DESCRIPTION OF THE TASK → Please rewrite all of the material below with "Large" in place of every "Jumbo", changing nothing else, and leave out the pictures.

----

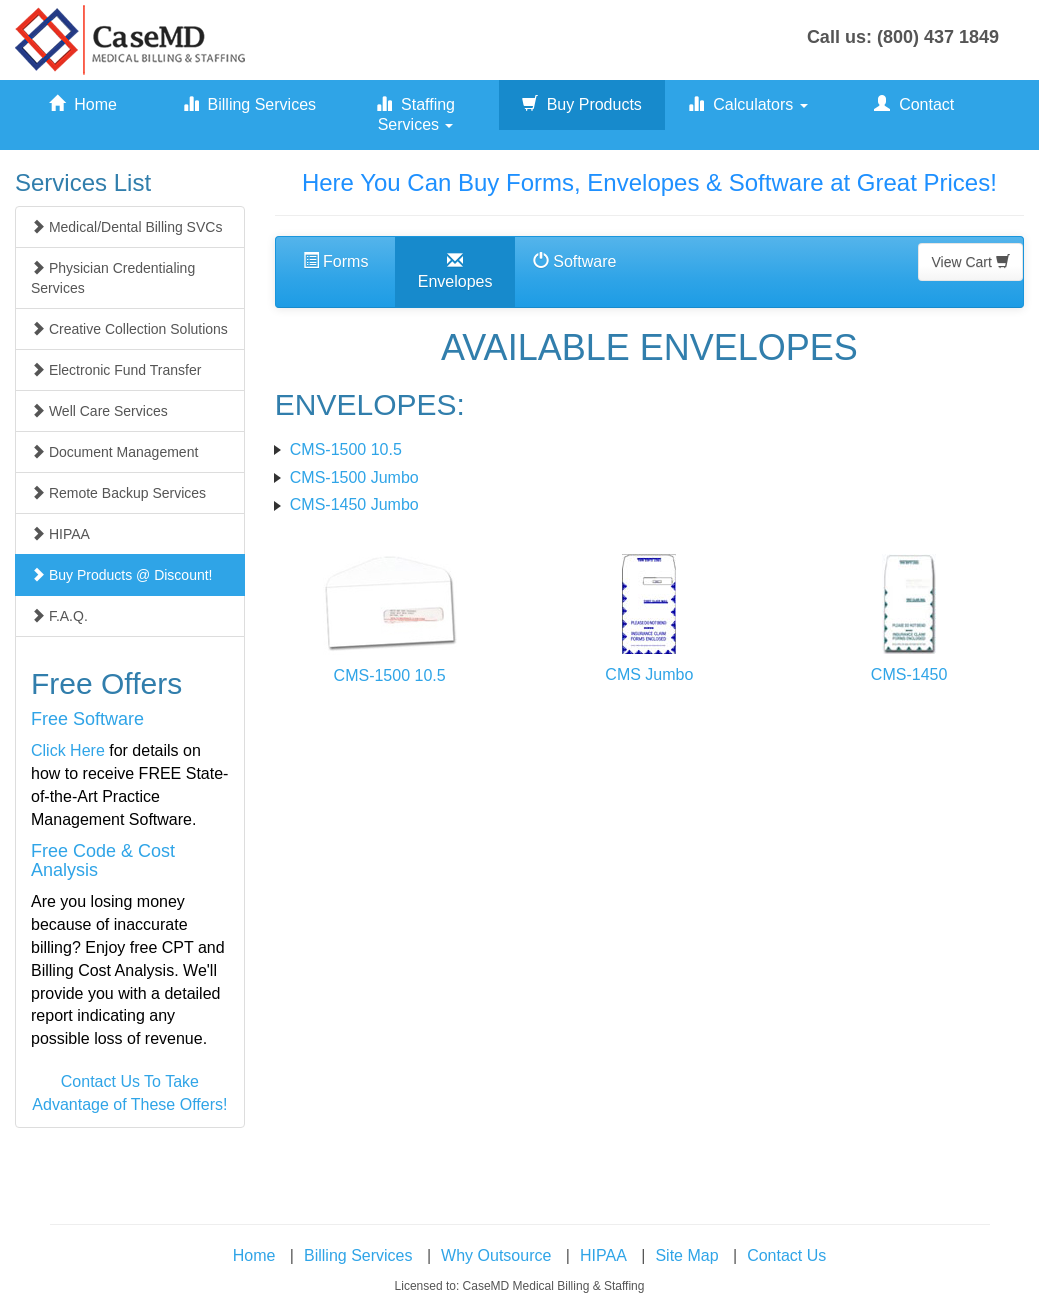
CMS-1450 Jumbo (354, 504)
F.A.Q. (59, 616)
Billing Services (249, 104)
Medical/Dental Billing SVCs (126, 227)
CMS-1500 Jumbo (354, 477)
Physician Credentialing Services (113, 278)
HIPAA (60, 534)
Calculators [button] (747, 104)
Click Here (68, 750)
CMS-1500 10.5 (346, 449)
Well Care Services (99, 411)
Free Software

----

COMPLETED EXERCISE →
CMS-1450 Large (354, 504)
F.A.Q. (59, 616)
Billing Services (249, 104)
Medical/Dental Billing SVCs (126, 227)
CMS-1500 Large (354, 477)
Physician Credentialing Services (113, 278)
HIPAA (60, 534)
Calculators [button] (747, 104)
Click Here (68, 750)
CMS-1500 10.5 (346, 449)
Well Care Services (99, 411)
Free Software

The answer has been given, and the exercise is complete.